Saved entries
########

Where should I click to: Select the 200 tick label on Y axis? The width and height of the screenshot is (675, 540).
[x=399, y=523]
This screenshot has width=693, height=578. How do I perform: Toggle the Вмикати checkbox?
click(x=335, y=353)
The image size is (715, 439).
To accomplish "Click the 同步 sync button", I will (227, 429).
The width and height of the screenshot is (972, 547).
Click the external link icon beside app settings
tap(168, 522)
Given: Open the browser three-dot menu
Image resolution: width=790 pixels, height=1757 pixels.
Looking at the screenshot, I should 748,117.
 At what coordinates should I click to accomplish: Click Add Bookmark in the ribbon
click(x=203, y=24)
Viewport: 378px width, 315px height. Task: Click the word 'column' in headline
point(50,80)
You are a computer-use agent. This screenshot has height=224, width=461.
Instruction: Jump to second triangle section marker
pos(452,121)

########

§ **What to do**: Copy out the lines exactly, starting from the first line of the saved entries and stopping after the line that contains "click(x=335, y=353)".

§ **Full output**:
Where should I click to: Select the 200 tick label on Y axis? The width and height of the screenshot is (675, 540).
[x=399, y=523]
This screenshot has width=693, height=578. How do I perform: Toggle the Вмикати checkbox?
click(x=335, y=353)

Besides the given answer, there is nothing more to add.